The wettest April on record and continuing rainfall in May have significantly increased river and reservoir levels, reducing the pressure on environment and current public water supplies in some parts of England.
However, parts of East Anglia and South East England remain in drought.
South West England, the Midlands and parts of Yorkshire are no longer in drought following persistent and heavy rain in recent weeks, the Environment Agency said today.
Drought-afflicted areas of the UK are braced for the possibility of flash floods with strong winds and heavy downpours expected to hit tonight.
Up to 40mm of rain is forecast to fall in some places, as the country's wettest week of the year so far shows no sign of relenting.
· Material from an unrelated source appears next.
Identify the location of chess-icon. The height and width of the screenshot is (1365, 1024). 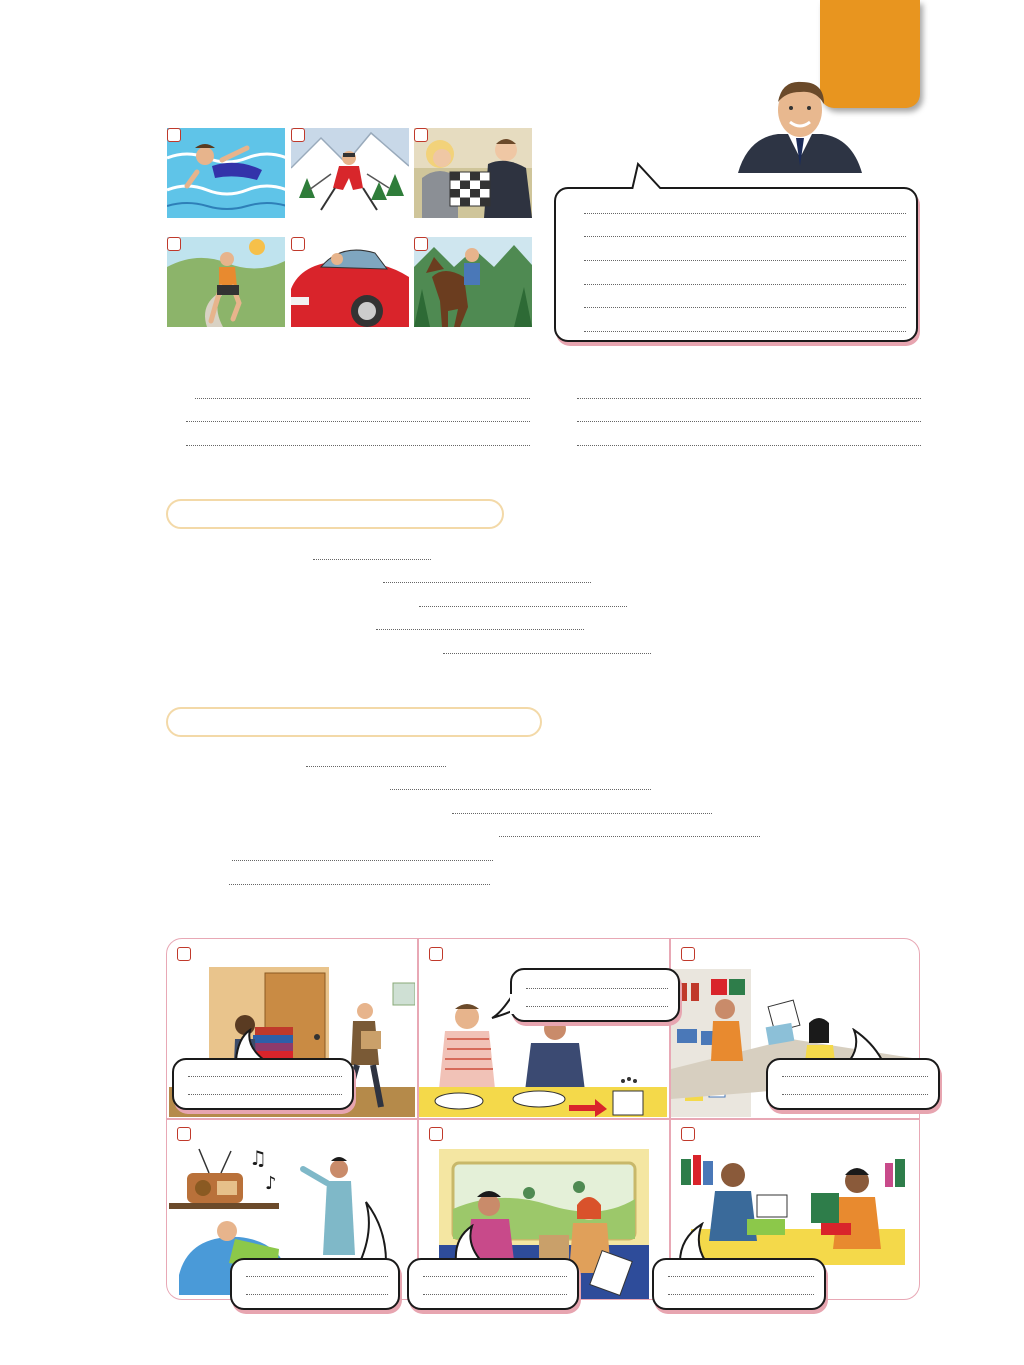
(473, 173).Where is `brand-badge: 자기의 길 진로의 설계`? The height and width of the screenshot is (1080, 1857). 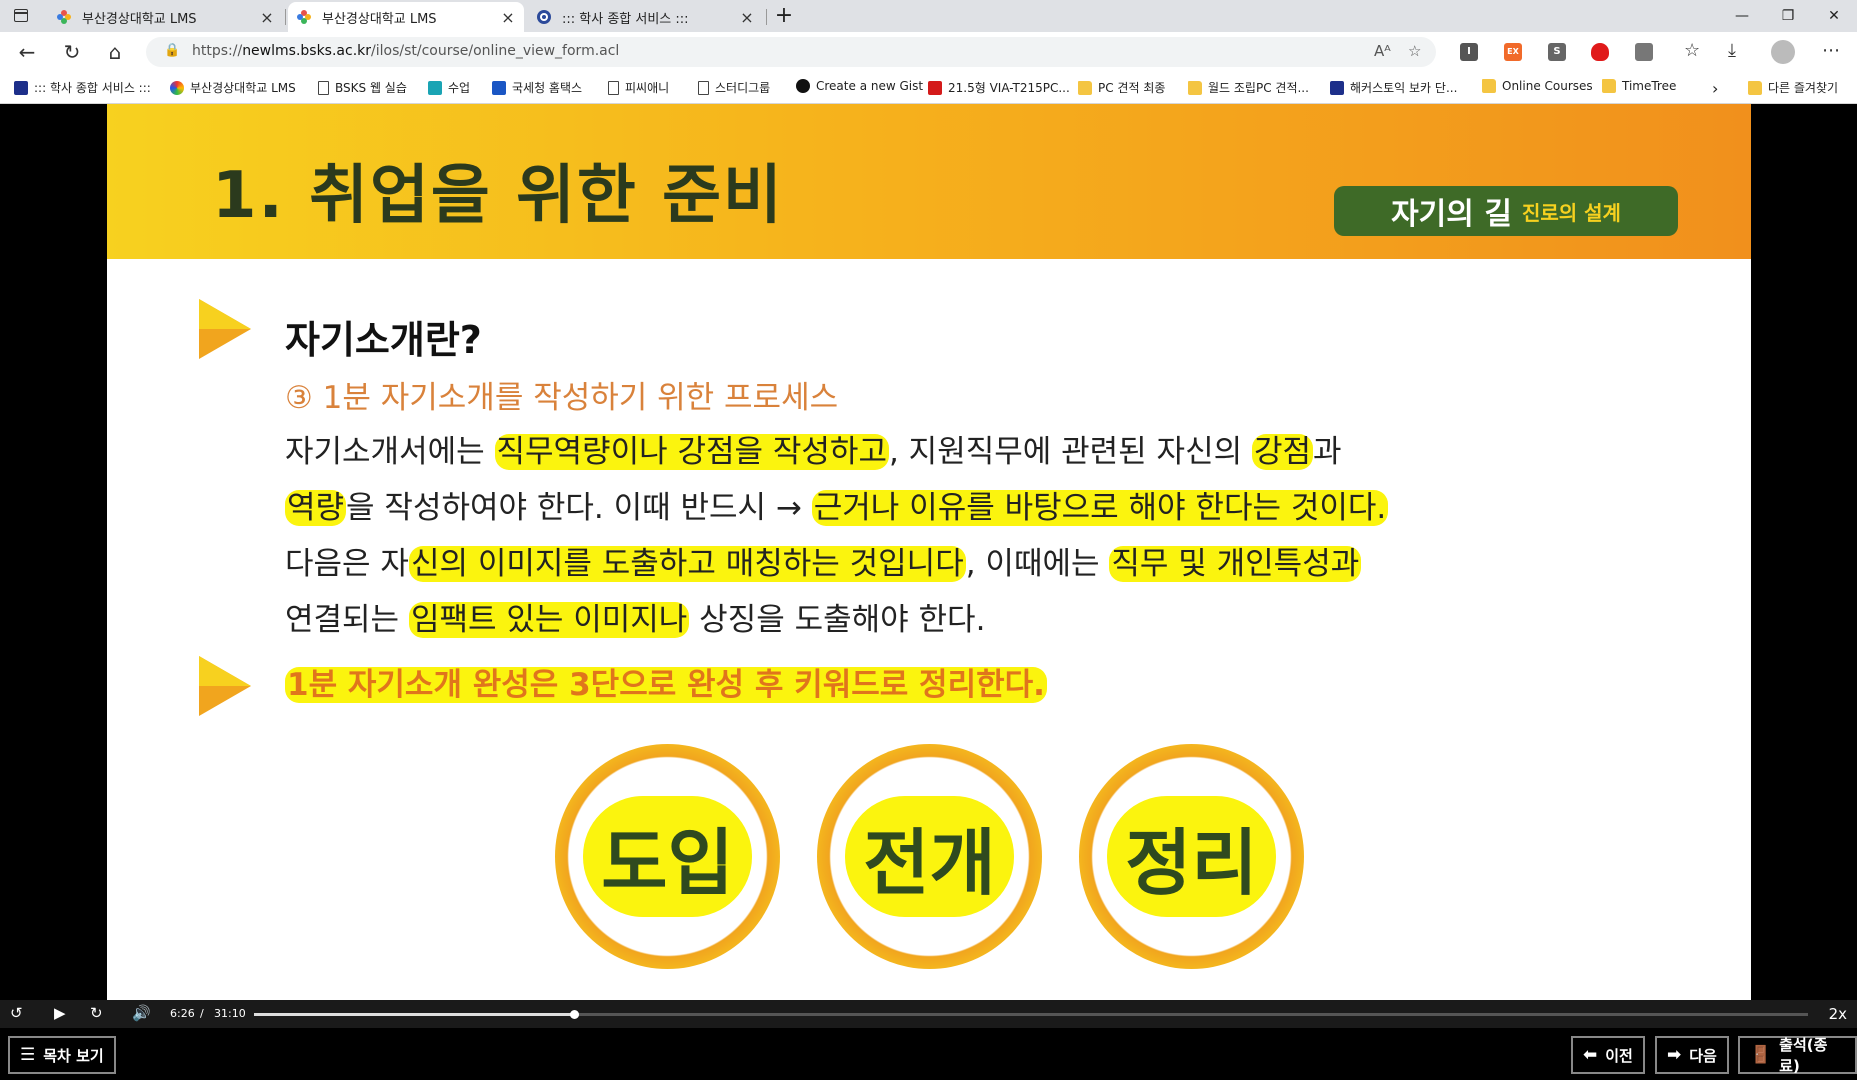 brand-badge: 자기의 길 진로의 설계 is located at coordinates (1506, 211).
Paul Crockett from the Environment Agency explains how a "different type" of drought found in the Midlands will have little impact on the region, compared with the South East.
Water companies have said they don't expect to have to restrict customer use of hose pipes in the Midlands this summer, but they still advise people to use water wisely.
Wessex Water is managing the drought by pumping water from areas of plenty into rivers that are low in south-west England. See ITV West's interview here.
The Environment Agency has said that agriculture and wildlife could be the main victims of the worsening drought in the UK. Specifically, it warned:
- Livestock farmers and fruit, vegetable and salad growers in east, central and south-east England may face shortages
- Plant and wildlife species could be lost in freshwater and wetland sites
- Higher risk of woodland fires and serious chemical pollution in rivers
- Boating restrictions on the Oxford and Grand Union Canal
- Hosepipe bans in the South East and Anglia
ITV West reports that Wessex Water is taking measures to protect wildlife and agriculture.
The RSPB has warned that some endangered bird species are at risk because of the drought. RSPB spokesman Tony Whitehead said: "Every indicator, whether river flow or groundwater level, is telling us that this is a very serious drought that could be worse than the infamous 1976 event"
He added: "Dry conditions [are] threatening to impact this spring’s breeding season in places such as the Somerset Levels and around the Exe Estuary. These are some of the last remaining homes in our countryside for breeding water birds such as snipe, redshank and lapwing."
Wessex Water has released a statement saying that it is not considering a hopepipe ban but is taking measures to preserve water. The Environment Agency says that an additional 17 counties, including those in the South-West of Britain, are now facing a drought.